>>

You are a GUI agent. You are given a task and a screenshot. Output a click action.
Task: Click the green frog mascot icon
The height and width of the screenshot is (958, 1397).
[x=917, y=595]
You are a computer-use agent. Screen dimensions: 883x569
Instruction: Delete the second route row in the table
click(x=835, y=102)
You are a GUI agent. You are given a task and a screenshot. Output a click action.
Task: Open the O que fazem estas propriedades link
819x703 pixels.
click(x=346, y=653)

<<

[Task statement]
Output all the lines above, matching them word for word.

[Written response]
You are a GUI agent. You are given a task and a screenshot. Output a click action.
Task: Click the green frog mascot icon
The height and width of the screenshot is (958, 1397).
[x=917, y=595]
You are a computer-use agent. Screen dimensions: 883x569
Instruction: Delete the second route row in the table
click(x=835, y=102)
You are a GUI agent. You are given a task and a screenshot. Output a click action.
Task: Open the O que fazem estas propriedades link
819x703 pixels.
click(x=346, y=653)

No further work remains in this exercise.